**TASK OBJECTIVE:** Your answer should be the lines from the start of the records through the line with "1389x868 pixels.", copied word for word.

**DATA SECTION:**
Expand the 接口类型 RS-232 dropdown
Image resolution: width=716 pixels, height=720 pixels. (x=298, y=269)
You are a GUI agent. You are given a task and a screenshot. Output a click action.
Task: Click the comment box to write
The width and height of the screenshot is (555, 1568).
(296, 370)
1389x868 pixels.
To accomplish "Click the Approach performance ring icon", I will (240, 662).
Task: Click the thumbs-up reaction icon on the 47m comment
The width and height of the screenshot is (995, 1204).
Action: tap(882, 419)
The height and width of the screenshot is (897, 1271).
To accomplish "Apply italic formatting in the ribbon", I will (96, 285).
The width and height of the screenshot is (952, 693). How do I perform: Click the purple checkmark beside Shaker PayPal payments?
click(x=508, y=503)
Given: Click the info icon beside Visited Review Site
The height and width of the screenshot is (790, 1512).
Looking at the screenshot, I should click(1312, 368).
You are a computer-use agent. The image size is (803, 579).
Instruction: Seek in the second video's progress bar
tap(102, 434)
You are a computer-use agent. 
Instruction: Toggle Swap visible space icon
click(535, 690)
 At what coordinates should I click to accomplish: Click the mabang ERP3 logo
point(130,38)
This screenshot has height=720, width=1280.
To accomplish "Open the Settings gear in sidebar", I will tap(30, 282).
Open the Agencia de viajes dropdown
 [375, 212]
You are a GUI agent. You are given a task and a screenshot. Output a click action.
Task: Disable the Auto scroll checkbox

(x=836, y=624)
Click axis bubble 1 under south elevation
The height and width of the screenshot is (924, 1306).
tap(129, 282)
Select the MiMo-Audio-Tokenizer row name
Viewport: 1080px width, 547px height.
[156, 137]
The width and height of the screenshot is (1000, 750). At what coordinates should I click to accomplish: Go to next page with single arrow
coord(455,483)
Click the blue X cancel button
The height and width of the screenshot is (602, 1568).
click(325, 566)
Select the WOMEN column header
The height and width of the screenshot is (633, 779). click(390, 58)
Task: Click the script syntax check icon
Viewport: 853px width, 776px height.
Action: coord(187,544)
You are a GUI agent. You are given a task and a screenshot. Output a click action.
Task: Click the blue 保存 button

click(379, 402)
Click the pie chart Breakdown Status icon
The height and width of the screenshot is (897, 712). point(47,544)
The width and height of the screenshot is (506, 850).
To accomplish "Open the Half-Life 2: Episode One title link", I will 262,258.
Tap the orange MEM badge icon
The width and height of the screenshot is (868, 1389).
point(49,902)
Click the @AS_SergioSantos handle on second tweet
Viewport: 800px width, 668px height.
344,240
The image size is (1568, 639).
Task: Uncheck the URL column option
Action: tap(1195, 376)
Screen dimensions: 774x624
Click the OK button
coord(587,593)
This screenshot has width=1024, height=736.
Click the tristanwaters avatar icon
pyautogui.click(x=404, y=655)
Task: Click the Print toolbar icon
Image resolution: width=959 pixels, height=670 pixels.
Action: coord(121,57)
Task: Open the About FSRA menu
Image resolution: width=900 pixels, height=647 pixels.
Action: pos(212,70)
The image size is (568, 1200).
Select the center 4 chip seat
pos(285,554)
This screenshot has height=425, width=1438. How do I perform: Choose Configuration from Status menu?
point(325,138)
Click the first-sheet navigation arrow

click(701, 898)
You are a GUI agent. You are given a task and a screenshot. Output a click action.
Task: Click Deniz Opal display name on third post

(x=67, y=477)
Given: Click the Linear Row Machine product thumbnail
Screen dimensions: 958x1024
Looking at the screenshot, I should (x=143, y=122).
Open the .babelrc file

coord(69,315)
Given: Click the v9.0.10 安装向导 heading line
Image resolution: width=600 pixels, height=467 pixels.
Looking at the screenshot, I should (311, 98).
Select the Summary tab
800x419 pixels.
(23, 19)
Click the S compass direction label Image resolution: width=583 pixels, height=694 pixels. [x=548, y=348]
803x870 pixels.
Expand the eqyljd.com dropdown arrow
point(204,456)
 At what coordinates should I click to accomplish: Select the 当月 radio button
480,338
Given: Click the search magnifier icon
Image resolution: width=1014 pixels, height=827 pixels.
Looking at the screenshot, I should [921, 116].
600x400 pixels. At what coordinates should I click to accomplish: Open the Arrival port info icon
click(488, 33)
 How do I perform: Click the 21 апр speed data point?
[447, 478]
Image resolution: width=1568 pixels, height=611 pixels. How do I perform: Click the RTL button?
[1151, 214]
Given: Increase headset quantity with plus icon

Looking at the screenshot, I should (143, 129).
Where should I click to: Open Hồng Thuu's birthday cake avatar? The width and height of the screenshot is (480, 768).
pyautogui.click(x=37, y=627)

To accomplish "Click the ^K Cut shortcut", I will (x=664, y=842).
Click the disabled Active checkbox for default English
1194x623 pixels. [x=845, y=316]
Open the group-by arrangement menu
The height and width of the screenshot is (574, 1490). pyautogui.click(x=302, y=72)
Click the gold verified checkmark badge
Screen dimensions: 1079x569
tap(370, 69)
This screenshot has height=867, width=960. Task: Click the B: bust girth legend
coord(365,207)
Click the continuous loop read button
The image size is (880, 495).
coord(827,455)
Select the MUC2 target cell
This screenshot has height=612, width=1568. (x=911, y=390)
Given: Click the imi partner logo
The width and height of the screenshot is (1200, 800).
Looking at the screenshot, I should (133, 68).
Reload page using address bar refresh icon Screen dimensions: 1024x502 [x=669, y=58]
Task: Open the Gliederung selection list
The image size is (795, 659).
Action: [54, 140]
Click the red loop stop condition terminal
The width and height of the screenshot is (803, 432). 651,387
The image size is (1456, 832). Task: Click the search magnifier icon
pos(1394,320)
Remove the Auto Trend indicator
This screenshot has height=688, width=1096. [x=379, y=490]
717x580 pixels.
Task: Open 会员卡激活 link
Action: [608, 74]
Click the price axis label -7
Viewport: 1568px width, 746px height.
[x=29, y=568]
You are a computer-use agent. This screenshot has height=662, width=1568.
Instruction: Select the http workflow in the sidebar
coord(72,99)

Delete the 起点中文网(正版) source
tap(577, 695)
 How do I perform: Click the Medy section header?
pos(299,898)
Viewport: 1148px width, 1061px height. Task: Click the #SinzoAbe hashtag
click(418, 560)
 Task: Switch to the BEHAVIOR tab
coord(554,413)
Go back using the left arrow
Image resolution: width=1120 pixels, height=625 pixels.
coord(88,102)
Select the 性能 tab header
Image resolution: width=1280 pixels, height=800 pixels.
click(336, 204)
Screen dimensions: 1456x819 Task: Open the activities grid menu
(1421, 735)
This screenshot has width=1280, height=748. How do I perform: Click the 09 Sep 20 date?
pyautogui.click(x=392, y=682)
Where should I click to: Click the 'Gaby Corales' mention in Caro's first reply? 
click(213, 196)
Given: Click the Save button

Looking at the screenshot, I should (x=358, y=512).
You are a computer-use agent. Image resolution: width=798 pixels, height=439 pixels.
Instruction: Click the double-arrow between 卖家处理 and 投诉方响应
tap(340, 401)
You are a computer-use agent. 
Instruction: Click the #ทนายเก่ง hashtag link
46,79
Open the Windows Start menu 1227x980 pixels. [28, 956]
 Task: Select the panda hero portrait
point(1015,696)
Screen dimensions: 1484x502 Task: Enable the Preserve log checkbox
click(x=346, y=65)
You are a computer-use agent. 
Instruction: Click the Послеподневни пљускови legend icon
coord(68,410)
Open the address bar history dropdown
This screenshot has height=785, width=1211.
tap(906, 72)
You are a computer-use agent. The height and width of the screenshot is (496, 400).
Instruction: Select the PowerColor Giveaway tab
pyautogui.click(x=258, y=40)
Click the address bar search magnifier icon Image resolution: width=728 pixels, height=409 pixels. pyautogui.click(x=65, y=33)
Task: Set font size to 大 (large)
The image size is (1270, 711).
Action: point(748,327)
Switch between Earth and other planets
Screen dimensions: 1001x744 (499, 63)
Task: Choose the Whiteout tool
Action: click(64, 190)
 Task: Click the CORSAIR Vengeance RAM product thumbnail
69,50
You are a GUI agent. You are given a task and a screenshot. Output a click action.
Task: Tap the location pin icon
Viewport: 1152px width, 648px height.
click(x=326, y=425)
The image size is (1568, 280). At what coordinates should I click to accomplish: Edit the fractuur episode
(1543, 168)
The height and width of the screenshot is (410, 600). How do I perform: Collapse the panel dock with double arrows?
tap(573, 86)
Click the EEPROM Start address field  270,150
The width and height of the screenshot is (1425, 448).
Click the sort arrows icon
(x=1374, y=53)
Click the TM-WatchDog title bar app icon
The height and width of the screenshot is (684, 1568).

**FINAL ANSWER:**
Expand the 接口类型 RS-232 dropdown
Image resolution: width=716 pixels, height=720 pixels. (x=298, y=269)
You are a GUI agent. You are given a task and a screenshot. Output a click action.
Task: Click the comment box to write
The width and height of the screenshot is (555, 1568).
(296, 370)
1389x868 pixels.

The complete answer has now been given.